Peripherie als Chance: Wakkerpreis 2025 für Poschiavo
Der 52. Premio Wakker geht 2025 nach Poschiavo im italienischsprachigen Puschlav. Die Prämierung wurde Anfang Jahr kommuniziert, am 23. August fand die festliche Übergabe mit einem vielfältigen Rahmenprogramm statt.
Das häufigste Stichwort in den Reden der Vertreterinnen und Vertreter des Heimatschutzes wie auch der lokalen Politik war die periphere Lage Poschiavos – und die daraus gewachsene Eigenständigkeit.
Beim Festakt füllten Menschen aus der Region und Gäste von weiter weg den urban anmutenden Dorfplatz bis zu den Aussentischen der Gasthöfe vor den zartbunten Fassaden, einige von ihnen in Wanderschuhen. Die lange Anreise – ab Chur dauert sie im Bernina-Express auf der UNESCO-Strecke gegen vier Stunden – lud dazu ein, den Besuch etwa mit einer Wanderung zu verbinden.
Alpine Randregionen im Fokus
Poschiavo hat seine Lage zwischen dem italienischen Veltlin und dem Berninapass als Chance genutzt. Die Palazzi der heimgekehrten Auswanderer, das reiche kulturelle Erbe, eine aktive Dorfgemeinschaft und zukunftsfähige Ideen, beispielsweise in der Landwirtschaft, prägen das heutige Leben und haben der Abwanderung entgegengewirkt: Noch immer zählt das Dorf 3500 Einwohnerinnen und Einwohner.
2025 hat die Wakkerpreis-Kommission den Fokus auf das baukulturell brisante Feld der alpinen Randregionen gelegt. Poschiavo sticht dabei hervor: Die Gemeinde ist ein vorbildliches Beispiel, wie eine periphere Region lebendig und attraktiv bleiben, den historischen Bestand weiterentwickeln und gleichzeitig die Kulturlandschaft erhalten kann.

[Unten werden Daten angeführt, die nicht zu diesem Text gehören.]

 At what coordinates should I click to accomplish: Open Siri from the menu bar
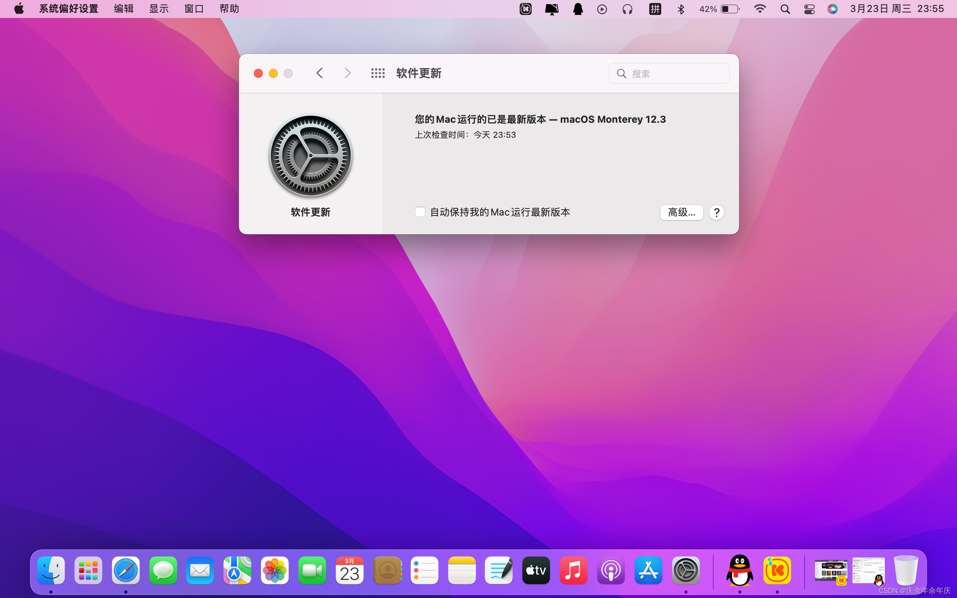coord(832,9)
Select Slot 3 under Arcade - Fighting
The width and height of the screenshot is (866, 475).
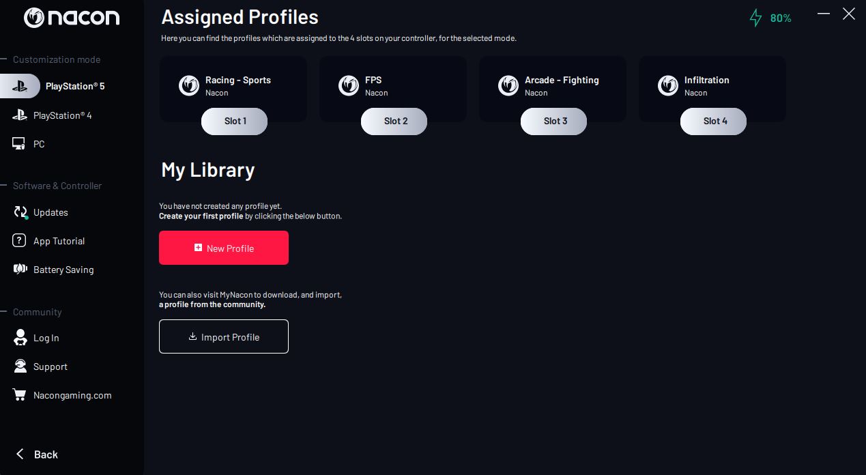pos(553,121)
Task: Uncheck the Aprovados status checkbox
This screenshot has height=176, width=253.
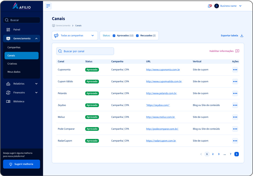Action: point(114,36)
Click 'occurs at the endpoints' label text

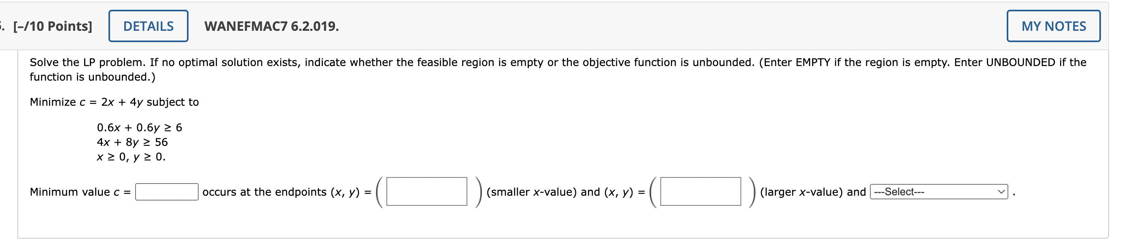(x=265, y=192)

Schützen und qualitativ weiterbauen
Seit 1972 wird der Wakkerpreis jährlich an eine politischen Gemeinde – in Ausnahmefällen an Organisationen oder Vereinigungen – vergeben, die bezüglich Ortsbild- und Siedlungsentwicklung besondere Leistungen vorzeigen können.

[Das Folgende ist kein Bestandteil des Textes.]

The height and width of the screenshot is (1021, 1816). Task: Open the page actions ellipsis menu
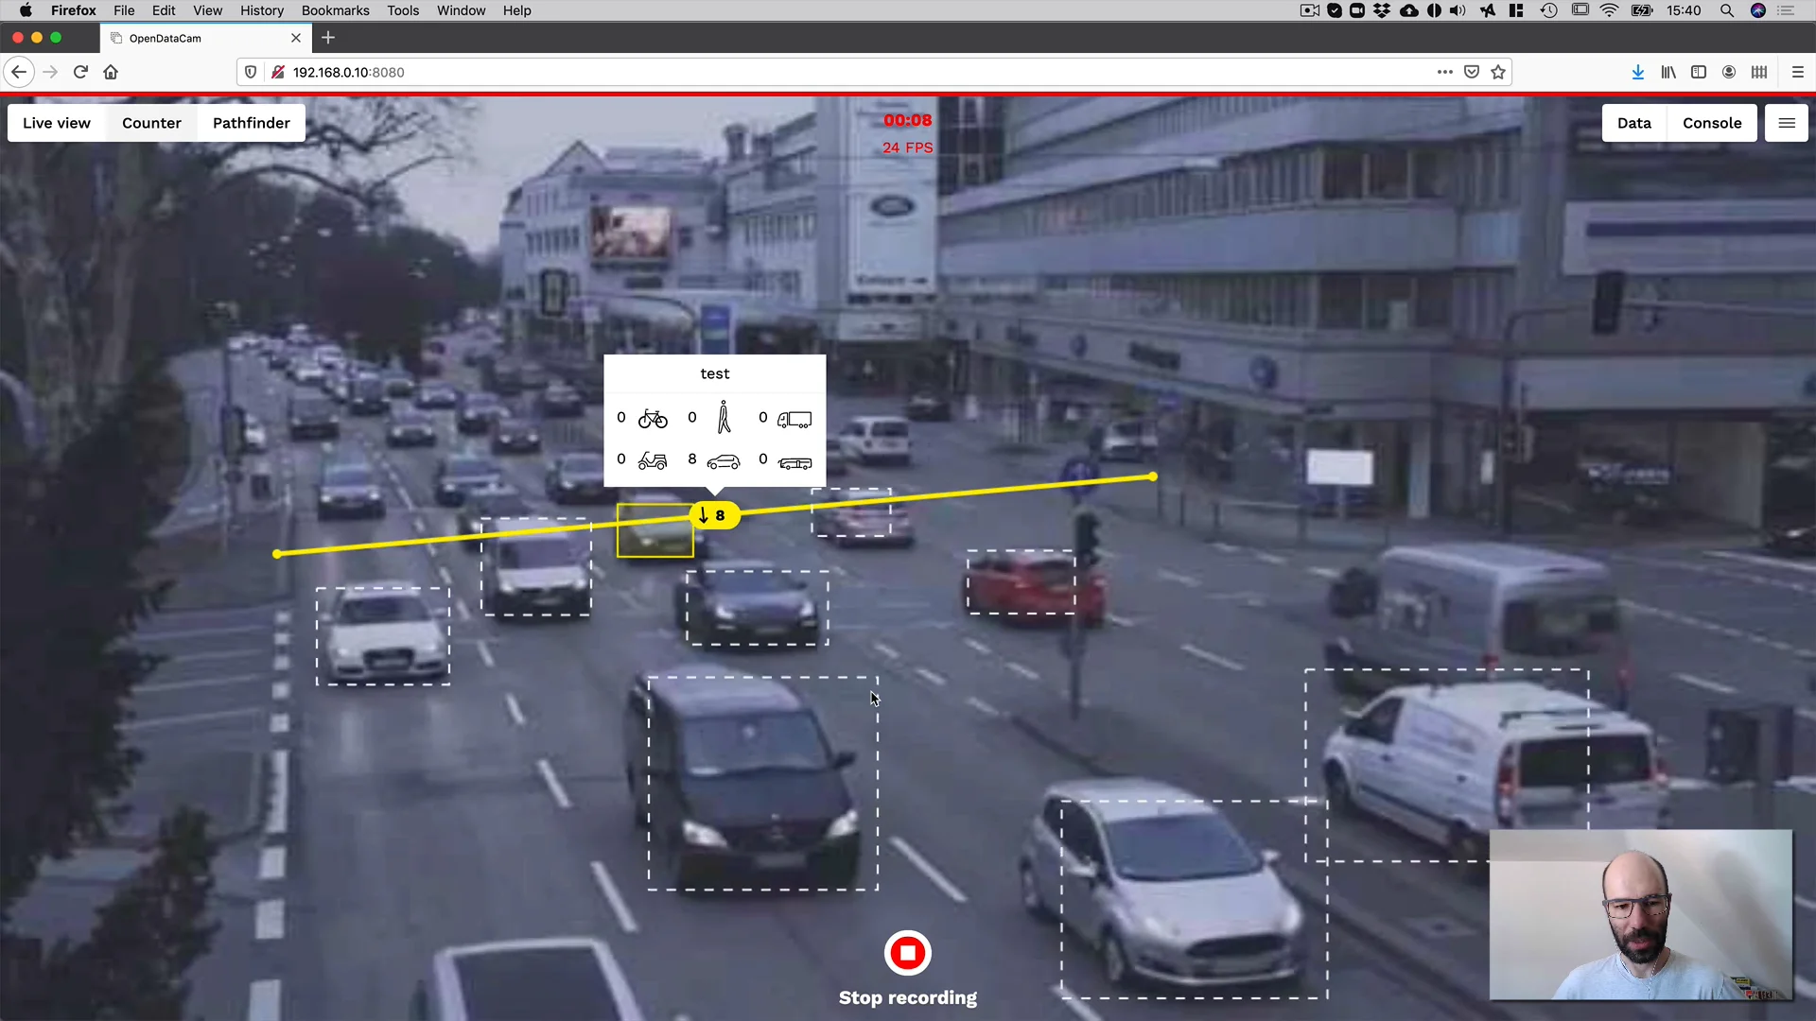click(1445, 72)
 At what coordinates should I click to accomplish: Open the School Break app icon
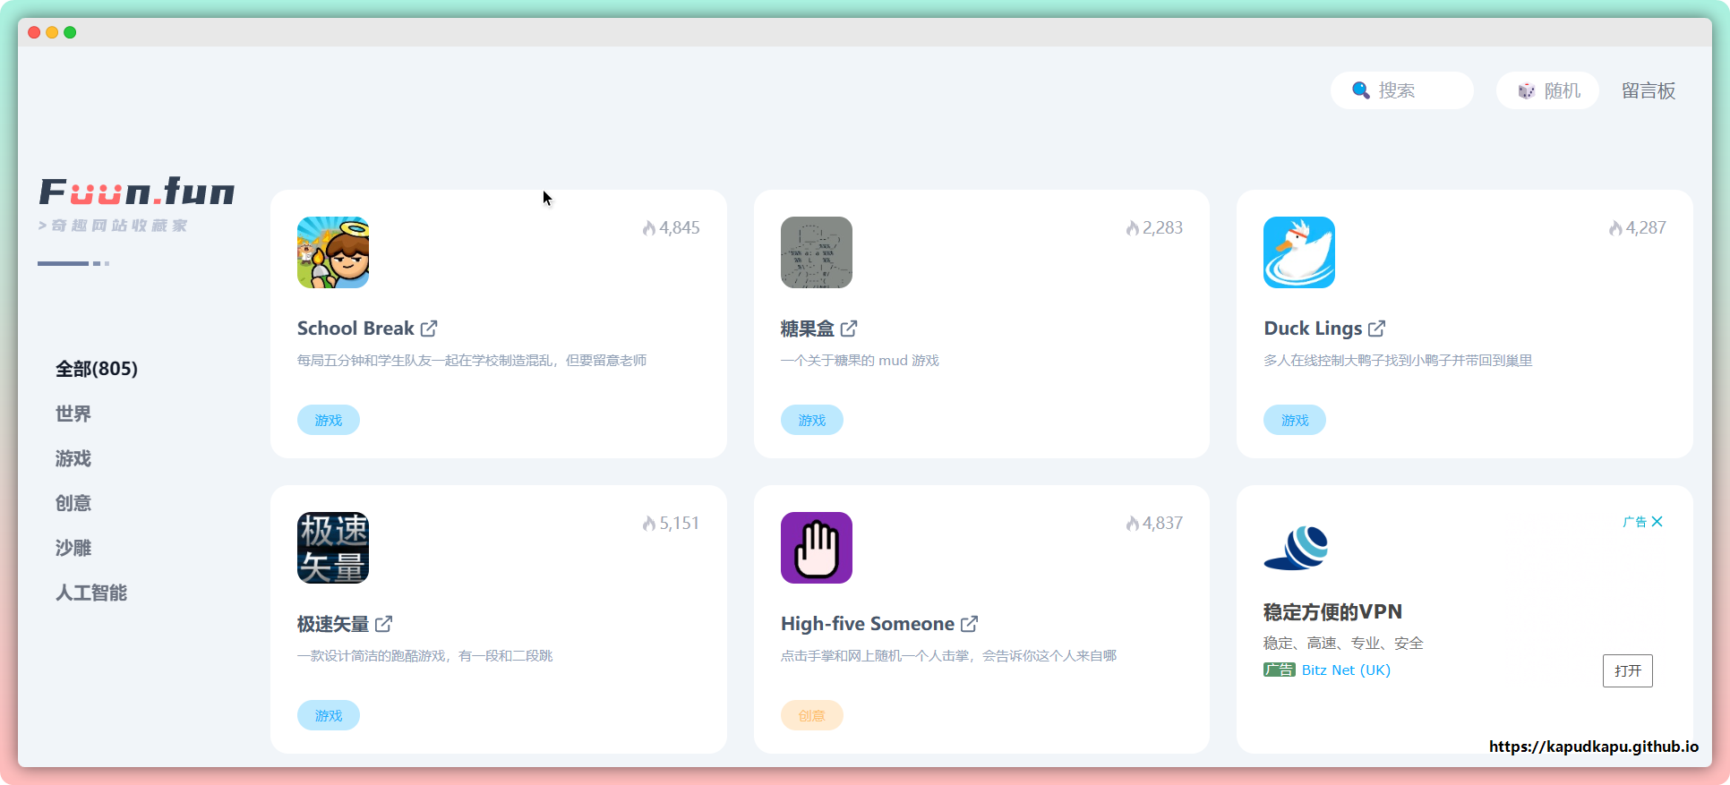[x=332, y=252]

1975 ging der Preis an Guarda und damit zum ersten Mal ins Bündnerland. Seither ist der Blick auf die ausgezeichneten Regionen und Orte umfassender geworden und berücksichtigt auch die ökologische, soziale und ökonomische Nachhaltigkeit.
Die Fachjury aus unterschiedlichen Disziplinen begutachtet die potenziellen Preisträgerinnen in einem mehrstufigen Prozess, der über ein Jahr dauert. Für die Auszeichnung braucht es sicht- und spürbare Resultate – aber auch das Engagement der Gemeinde, der übergeordneten Verwaltung und der Bevölkerung.
Die Jury-Präsidentin Brigitte Moser fasst es wie folgt zusammen: «Heute und mit Blick in die nahe Zukunft fokussieren wir auf die Planungs- und Baukultur. Wir suchen Gemeinschaftswerke zwischen Politik, Verwaltung und Bevölkerung. Die zentrale Frage ist: Wie schützen wir angemessen und wie bauen wir qualitativ weiter?»
Globale Geschäfte, lokaler Gewinn
Poschiavos baukulturelles Erbe ist beeindruckend. Die Translokalität der Bevölkerung brachte als «Rückkehr-Kapital» nicht nur ökonomischen Wohlstand, sondern auch Wissen, neue Ideen und Ansprüche an den Lebensstandard.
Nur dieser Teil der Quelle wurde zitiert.